===== Text for analysis =====

Maine Governor LePage embraces candor in campaign

ALANNA DURKIN
Associated Press

AUGUSTA, Maine (AP) — Maine Gov. Paul LePage sometimes can’t help mouthing off, once telling the Portland chapter of the NAACP to “kiss my butt,” calling the IRS “the new Gestapo” and saying he wouldn’t be afraid to tell President Barack Obama to “go to hell.”

But instead of downplaying his penchant for putting his foot in his mouth, Republicans hoping to re-elect him are embracing it.

New television ads from the Republican Governors Association applaud LePage’s accomplishments like erasing hospital debt and cutting taxes while touting his bull-in-a-China-shop approach, calling him “blunt, honest, one-of-a-kind” and “unique, just like Maine.”

The GOP is trying to get out in front of what’s sure to be a barrage of attacks this fall from Democrats, who are eager to remind voters of LePage’s candid and sometimes off-color remarks, which they say have offended Maine residents and tarnished the state’s national image.

“Just like we’ve discovered that one of LePage’s greatest vulnerabilities is that he has embarrassed the state of Maine, they’re trying to figure out a way to put a positive spin on something that really doesn’t lend itself to any kind of positive,” said Ben Grant, chairman of the Maine Democratic Party.

But LePage is hoping to prove that “actions speak louder than words” and that he has helped turn Maine around by implementing a $400 million tax cut, overhauling the state’s welfare programs and paying hundreds of millions of dollars owed to the state’s hospitals.

“I use the tools that I have available to move the state forward,” he said in an interview Tuesday. “And I do believe whole heartedly, because my conscience guides my actions … that I have made a big improvement in this state.”

Titled “Unique,” the latest ad released this week opens with images of politicians who are “blow dried,” fit the “cookie-cutter model” or “always have the perfect sound bite.”

“And then there’s Paul LePage,” it says.

Grant said that while the ad attempts to portray the governor as your goofy uncle who says some things that aren’t politically correct, LePage has too often crossed the line and embarrassed Maine.

===== Data supplied =====

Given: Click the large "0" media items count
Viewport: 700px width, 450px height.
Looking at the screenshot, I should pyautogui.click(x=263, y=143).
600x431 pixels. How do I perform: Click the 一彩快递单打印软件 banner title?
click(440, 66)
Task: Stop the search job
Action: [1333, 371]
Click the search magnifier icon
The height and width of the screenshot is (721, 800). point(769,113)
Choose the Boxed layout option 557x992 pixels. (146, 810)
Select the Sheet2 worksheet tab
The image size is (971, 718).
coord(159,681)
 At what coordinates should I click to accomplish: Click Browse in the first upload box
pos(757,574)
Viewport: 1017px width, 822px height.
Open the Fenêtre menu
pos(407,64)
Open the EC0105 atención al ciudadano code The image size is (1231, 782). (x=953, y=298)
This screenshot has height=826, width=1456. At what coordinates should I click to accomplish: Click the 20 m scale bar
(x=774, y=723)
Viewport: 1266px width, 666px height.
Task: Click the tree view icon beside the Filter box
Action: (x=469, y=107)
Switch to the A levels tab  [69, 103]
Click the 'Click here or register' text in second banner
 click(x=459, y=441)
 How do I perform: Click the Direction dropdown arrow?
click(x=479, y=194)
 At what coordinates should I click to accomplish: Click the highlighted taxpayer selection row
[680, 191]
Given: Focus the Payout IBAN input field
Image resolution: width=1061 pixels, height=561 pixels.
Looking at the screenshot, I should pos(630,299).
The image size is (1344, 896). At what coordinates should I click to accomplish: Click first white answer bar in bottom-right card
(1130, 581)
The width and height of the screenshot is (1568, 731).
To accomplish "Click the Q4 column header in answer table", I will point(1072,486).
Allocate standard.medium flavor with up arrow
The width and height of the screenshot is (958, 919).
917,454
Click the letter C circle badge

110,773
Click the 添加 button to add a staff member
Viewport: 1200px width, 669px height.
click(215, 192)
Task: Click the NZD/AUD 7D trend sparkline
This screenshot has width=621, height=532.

=====

Problems to solve.
(a) Using the article on Governor LePage's campaign, decide whether each statement agrees with it: (i) LePage once told the Portland chapter of the NAACP to "kiss my butt." (ii) The new television ads praising LePage were produced by the Maine Democratic Party. (iii) LePage cites a $400 million tax cut as one of his achievements. For each, answer yes or no and quote the words from the article that settle it.
(b) Write the next paragraph of the article on Governor LePage's campaign, picking up after its final sentence.

Answer section.
(a)
(i) Yes: "once telling the Portland chapter of the NAACP to “kiss my butt,”"
(ii) No: "New television ads from the Republican Governors Association applaud LePage’s accomplishments"
(iii) Yes: "he has helped turn Maine around by implementing a $400 million tax cut"

(b)
LePage has called state government middle managers “corrupt as can be,” dismissed the dangers of a chemical additive used in some plastic bottles by saying the worst that could happen was “some women may have little beards” and used a sexual vulgar phrase to describe how he believed a Democratic state lawmaker was taking advantage of Maine people.

The RGA says it’s spending about $500,000 on the ad and a similar one released earlier this month.

The organization is headed by another outspoken governor, New Jersey’s Chris Christie, who has already made two campaign trips to Maine this summer and pledged that his organization will spend anything it needs to ensure LePage a victory in his fierce battle with Democratic U.S. Rep. Mike Michaud and independent Eliot Cutler.

Republicans are hoping to galvanize LePage’s core group of supporters — the 39 percent of voters who helped him win in a five-way race in 2010 — who believe that “you have to take the good with the bad” when it comes to LePage, said Brian Duff, political science professor with the University of New England.

But that won’t stop Democrats, who say the governor has turned Maine into a punchline on late-night television, from using his words against him on the campaign trail and ads of their own this fall, he said.

LePage acknowledges that his candor has sometimes gotten him in trouble, but makes no apologies for it, saying it helped him find a way to get off the street when he was young and homeless.

He tells his wife that if he ever becomes politically correct, she needs to make him get out of office, he said.

“Sometimes when you’re politically correct, people don’t pay attention,” he said. “In order to get somebody’s attention you have to say something that people remember.”